Further, according to the structure of the sixth aspect, the flow velocity of the suction airflow formed in the back escape hole becomes large immediately after the cutting edge, so that the fine airflow which is particularly easy to ride on the airflow and has a small own weight is reduced. Emissions are promoted. Also, with this,
The discharge of the processing oil, which adheres to the fine residue and causes the clogging, is also promoted.

[Brief description of the drawings]

FIG. 1 is an axial sectional view of a small-diameter hole pressing die according to a first embodiment of the present invention.

FIG. 2 is a schematic view of a device for preventing clogging using the die.

FIG. 3 is an axial sectional view of a small-diameter hole pressing die according to a second embodiment of the present invention.

FIG. 4 is an axial sectional view of a small-diameter hole pressing die according to a third embodiment of the present invention.

FIG. 5 is an axial sectional view showing an example of a conventional small-diameter hole pressing die.

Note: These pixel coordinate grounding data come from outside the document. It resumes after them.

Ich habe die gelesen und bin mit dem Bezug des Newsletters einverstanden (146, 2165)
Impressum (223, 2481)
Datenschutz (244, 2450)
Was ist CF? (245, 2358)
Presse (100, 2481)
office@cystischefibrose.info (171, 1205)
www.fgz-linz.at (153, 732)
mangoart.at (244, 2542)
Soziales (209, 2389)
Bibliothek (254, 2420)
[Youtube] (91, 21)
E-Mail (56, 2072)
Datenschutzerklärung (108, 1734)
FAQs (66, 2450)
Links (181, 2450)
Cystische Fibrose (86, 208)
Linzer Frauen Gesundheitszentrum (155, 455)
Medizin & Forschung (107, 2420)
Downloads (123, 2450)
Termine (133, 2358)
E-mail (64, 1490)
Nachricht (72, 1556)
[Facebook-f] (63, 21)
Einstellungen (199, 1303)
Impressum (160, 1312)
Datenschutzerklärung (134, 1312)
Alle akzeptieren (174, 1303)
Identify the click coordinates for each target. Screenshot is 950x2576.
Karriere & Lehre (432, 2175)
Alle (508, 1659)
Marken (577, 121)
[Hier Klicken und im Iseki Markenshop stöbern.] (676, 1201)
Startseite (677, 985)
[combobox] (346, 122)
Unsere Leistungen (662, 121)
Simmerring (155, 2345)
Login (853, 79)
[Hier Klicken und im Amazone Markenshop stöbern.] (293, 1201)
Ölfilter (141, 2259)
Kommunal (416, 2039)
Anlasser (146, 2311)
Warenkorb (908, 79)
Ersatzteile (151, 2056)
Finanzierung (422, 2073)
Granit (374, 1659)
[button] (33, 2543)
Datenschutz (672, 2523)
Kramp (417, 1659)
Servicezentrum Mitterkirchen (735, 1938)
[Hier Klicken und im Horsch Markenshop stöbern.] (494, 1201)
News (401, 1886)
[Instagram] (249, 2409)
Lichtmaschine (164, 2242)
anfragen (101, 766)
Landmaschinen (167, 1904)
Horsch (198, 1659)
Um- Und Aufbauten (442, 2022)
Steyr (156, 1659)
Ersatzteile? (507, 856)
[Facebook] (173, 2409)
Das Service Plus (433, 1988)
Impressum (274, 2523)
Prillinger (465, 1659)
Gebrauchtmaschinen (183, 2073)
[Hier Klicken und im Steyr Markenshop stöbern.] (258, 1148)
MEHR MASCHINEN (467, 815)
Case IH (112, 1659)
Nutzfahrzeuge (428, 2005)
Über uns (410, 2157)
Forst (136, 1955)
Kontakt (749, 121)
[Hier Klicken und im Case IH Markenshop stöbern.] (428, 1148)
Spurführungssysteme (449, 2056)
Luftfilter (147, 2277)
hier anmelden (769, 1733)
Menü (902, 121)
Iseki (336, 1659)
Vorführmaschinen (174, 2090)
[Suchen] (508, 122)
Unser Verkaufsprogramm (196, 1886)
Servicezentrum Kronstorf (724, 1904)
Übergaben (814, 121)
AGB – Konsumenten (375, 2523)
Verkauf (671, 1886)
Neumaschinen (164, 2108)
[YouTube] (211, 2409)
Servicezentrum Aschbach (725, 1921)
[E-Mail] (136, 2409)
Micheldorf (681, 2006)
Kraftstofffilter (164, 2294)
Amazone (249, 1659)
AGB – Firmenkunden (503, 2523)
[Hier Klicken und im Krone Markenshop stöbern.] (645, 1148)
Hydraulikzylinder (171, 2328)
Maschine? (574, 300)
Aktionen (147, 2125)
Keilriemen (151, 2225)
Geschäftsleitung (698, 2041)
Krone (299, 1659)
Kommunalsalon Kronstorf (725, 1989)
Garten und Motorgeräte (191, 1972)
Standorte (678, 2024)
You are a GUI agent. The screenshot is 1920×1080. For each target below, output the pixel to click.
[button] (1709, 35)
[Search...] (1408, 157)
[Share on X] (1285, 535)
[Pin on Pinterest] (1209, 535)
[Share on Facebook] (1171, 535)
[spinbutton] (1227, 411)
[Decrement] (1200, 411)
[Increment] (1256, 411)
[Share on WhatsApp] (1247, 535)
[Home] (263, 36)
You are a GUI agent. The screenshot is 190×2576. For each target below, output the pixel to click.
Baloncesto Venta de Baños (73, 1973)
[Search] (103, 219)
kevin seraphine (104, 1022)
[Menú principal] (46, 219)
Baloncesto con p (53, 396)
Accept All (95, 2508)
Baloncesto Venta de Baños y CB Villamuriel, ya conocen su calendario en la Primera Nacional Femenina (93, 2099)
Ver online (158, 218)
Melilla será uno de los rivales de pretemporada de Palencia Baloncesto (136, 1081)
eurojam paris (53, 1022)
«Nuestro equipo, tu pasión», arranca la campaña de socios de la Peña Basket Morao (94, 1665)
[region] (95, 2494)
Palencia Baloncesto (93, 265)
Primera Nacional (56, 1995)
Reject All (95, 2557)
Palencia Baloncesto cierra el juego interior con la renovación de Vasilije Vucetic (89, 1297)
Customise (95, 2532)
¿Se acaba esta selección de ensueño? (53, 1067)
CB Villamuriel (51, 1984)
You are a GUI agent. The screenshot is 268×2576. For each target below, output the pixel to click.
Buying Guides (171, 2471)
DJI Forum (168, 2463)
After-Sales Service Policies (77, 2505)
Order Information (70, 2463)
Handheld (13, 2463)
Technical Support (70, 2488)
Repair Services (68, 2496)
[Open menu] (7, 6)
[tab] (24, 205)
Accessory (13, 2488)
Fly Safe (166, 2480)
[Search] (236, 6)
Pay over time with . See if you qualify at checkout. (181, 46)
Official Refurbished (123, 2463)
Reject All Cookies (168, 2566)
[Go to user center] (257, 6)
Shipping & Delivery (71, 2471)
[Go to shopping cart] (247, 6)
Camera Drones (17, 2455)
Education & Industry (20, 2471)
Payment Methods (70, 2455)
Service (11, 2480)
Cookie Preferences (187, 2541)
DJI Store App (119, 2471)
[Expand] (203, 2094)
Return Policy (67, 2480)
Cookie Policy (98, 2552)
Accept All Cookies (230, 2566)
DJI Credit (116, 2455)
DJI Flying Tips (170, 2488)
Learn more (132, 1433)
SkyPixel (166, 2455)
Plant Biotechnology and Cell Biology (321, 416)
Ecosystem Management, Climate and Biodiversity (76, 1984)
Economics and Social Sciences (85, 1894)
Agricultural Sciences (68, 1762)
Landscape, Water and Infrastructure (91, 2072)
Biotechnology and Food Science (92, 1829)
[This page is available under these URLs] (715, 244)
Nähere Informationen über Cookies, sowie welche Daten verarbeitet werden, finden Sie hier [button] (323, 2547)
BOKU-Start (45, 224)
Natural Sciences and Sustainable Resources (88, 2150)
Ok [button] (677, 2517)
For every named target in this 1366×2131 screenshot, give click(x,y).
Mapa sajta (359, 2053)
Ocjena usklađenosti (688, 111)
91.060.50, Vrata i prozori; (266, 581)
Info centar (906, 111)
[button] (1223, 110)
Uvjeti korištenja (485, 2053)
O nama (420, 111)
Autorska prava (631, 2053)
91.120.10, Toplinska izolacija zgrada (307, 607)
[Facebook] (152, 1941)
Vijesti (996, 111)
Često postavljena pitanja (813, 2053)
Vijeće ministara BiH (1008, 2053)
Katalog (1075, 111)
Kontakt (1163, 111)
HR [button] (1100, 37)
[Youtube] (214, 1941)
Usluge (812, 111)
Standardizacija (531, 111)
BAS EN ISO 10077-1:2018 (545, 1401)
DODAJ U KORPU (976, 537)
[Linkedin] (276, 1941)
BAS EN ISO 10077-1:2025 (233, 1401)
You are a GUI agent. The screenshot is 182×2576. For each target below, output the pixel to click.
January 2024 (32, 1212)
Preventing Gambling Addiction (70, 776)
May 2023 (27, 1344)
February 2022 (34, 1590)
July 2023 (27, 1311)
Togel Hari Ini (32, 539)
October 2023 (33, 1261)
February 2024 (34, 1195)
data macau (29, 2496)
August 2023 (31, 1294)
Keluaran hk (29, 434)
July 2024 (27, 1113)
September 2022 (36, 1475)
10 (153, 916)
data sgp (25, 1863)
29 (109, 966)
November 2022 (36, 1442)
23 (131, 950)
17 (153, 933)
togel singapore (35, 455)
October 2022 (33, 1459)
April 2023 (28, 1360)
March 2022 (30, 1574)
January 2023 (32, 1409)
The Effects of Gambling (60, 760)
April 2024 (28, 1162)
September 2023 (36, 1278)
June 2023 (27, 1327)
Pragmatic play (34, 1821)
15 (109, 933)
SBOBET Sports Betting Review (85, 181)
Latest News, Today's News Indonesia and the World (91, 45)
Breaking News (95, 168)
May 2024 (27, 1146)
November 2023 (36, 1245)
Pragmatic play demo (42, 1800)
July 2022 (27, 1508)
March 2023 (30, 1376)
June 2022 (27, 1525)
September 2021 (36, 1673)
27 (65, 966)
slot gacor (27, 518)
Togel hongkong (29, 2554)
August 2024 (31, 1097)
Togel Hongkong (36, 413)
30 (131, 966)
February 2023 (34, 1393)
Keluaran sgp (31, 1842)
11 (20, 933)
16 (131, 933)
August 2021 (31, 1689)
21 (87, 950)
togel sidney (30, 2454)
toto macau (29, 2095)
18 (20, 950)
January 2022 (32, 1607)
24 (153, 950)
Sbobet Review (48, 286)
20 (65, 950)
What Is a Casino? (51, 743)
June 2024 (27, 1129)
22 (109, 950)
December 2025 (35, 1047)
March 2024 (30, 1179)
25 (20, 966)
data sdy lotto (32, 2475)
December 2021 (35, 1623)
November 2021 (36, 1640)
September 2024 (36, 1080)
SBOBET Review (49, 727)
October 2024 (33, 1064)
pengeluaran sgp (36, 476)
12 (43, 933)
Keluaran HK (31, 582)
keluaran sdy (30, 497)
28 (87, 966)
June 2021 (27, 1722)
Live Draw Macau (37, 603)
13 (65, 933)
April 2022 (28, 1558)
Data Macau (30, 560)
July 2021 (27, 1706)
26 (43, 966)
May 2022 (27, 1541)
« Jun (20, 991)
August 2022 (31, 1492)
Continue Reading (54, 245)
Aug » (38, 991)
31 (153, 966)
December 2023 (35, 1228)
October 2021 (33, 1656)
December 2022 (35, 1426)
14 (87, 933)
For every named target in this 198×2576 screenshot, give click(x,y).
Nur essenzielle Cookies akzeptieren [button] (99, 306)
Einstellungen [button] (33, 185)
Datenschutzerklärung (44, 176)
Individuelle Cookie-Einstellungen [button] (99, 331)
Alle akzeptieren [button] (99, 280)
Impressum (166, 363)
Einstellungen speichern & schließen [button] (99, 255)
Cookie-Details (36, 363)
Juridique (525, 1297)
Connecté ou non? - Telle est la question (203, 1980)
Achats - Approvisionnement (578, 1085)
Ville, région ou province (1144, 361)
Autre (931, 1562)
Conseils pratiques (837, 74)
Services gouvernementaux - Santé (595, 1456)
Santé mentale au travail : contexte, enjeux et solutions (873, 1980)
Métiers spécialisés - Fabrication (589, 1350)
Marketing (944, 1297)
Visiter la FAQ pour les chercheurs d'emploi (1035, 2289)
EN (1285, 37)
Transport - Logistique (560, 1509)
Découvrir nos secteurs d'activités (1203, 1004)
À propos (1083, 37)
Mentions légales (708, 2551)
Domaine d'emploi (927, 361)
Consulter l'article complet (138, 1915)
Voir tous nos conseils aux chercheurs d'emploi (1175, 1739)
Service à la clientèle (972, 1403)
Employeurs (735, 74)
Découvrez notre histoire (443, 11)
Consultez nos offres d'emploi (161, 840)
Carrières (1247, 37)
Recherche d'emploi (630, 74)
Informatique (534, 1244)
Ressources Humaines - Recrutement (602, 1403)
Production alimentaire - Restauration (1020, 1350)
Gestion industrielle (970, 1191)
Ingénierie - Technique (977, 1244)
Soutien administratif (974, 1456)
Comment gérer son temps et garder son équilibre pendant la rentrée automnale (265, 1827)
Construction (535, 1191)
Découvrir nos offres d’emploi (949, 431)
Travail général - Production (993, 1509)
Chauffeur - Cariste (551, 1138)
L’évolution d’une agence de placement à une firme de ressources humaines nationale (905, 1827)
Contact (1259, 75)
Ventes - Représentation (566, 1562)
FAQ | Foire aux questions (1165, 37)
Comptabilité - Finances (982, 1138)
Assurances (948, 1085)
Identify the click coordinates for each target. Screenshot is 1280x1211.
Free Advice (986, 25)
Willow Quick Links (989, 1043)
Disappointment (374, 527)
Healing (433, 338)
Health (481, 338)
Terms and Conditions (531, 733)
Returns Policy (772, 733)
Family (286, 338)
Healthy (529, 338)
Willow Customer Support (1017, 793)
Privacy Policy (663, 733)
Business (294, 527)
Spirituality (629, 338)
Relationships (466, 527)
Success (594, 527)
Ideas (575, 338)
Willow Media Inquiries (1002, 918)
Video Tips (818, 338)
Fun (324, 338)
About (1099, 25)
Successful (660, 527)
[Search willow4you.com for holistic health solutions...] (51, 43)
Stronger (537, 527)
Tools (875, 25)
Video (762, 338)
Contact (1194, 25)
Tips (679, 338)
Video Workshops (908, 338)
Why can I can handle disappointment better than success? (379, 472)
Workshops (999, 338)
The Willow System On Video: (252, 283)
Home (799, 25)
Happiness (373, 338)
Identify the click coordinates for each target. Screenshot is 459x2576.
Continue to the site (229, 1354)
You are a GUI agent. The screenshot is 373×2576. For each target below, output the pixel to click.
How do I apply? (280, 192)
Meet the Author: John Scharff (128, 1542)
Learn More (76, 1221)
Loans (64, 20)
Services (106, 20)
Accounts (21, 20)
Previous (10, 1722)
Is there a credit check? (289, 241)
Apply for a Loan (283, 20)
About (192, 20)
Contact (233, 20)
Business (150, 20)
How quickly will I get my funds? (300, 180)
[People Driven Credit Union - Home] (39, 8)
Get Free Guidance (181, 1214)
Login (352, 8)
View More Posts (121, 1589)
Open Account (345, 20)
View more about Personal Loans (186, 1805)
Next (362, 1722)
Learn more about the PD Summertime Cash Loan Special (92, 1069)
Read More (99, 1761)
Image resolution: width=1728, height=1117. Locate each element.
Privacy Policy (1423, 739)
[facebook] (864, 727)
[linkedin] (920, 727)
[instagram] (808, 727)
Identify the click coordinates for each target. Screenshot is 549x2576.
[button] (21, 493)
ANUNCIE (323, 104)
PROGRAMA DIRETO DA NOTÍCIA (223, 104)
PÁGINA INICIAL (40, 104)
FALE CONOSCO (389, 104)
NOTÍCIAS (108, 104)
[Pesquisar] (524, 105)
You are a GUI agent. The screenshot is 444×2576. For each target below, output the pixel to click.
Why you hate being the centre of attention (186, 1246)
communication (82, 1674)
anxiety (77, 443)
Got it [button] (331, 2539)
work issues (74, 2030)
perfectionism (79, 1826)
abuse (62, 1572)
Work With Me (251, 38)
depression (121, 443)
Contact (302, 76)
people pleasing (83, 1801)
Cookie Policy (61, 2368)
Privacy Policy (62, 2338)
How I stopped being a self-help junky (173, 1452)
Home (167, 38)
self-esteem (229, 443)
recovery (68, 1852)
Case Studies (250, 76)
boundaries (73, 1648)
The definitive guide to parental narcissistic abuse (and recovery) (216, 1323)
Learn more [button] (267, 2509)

FIG. 6 is an axial sectional view showing another example of a conventional small-diameter hole pressing die.

[Explanation of symbols]

 DESCRIPTION OF SYMBOLS 1 Small-diameter hole press die 11 Cutting blade 12 Back escape hole 13 Step 14 Bypass hole 15 Notch 5 Scrap accumulation tank 7 Suction device

Claims (6)

[Claims] 1. A small-diameter hole pressing die having a cutting blade and a back clearance hole communicating with a rear end of the cutting blade, wherein a back clearance is provided at a communicating portion between a rear end of the cutting blade and a front end of the back clearance hole. A small-diameter hole-pressing die, characterized in that a step extending toward the hole side is provided, and the back escape hole has a hole diameter without a reverse slope from a front end to a rear end thereof. 2. The small-diameter hole press working die according to claim 1, wherein the back escape hole has a conical shape having an escape taper extending in a direction opposite to the cutting edge. 3. A small-diameter hole press die having a cutting blade and a back escape hole communicating with a rear end of the cutting blade, wherein the die has a bypass hole for communicating the back escape hole to the atmosphere. An apparatus for preventing clogging of a small-diameter hole press die, wherein a rear end of the back escape hole is connected to a suction device. 4. The small-diameter hole press die according to claim 3, wherein the die has a notch on an outer periphery thereof, and the bypass hole is opened in the notch. 5. The small-diameter hole press die according to claim 3, wherein a rear end of the back escape hole is connected to a suction device via a waste accumulation tank. 6. The back escape hole is formed in a conical shape having an escape taper extending in a direction opposite to the cutting edge.
A device for preventing clogging of a small-diameter hole pressing die according to the above description.